_EXERCISE AIM_:
Your output should be the lines from the one with "You are a computer-use" through the last line of the records below, exactly as written, minus the pictures.

_RECORD EXTRACTS_:
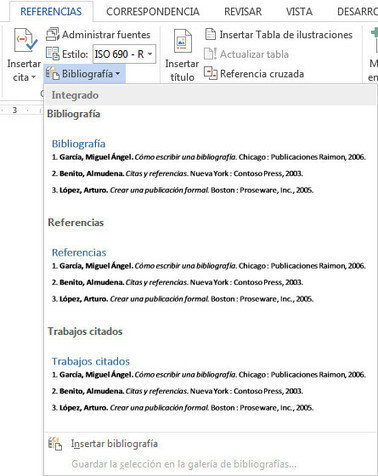Image resolution: width=378 pixels, height=476 pixels.
Task: Open Administrar fuentes icon
Action: coord(52,34)
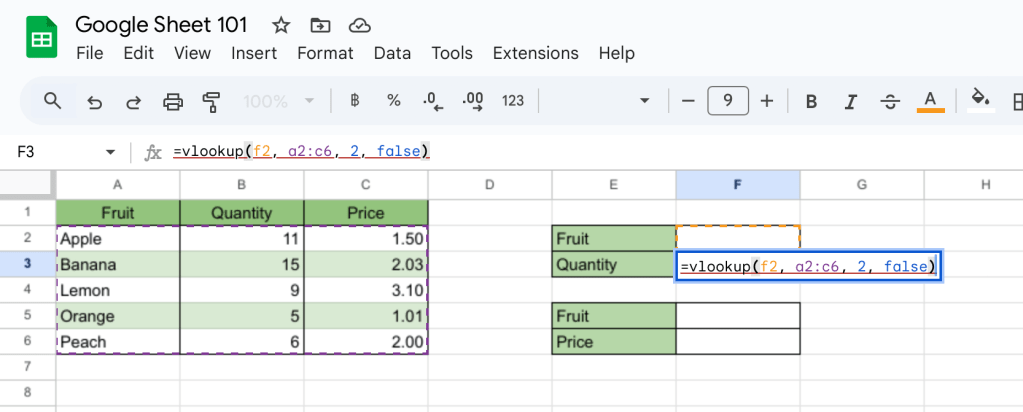The height and width of the screenshot is (412, 1023).
Task: Toggle bold formatting
Action: click(811, 101)
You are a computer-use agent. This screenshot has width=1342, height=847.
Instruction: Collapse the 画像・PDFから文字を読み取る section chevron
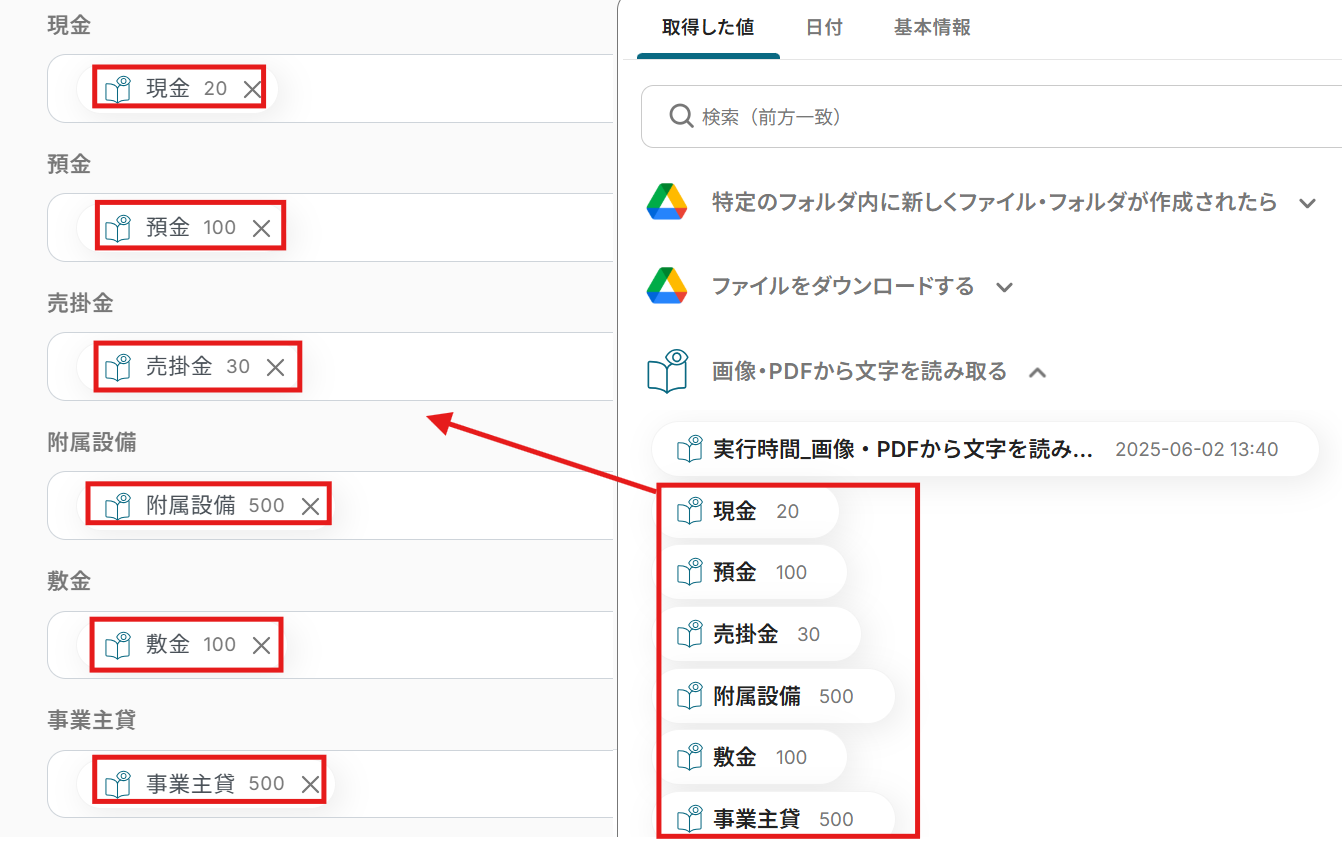pos(1038,372)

_EXPECTED ANSWER_:
You are a computer-use agent. This screenshot has width=1342, height=847.
Instruction: Collapse the 画像・PDFから文字を読み取る section chevron
pos(1038,372)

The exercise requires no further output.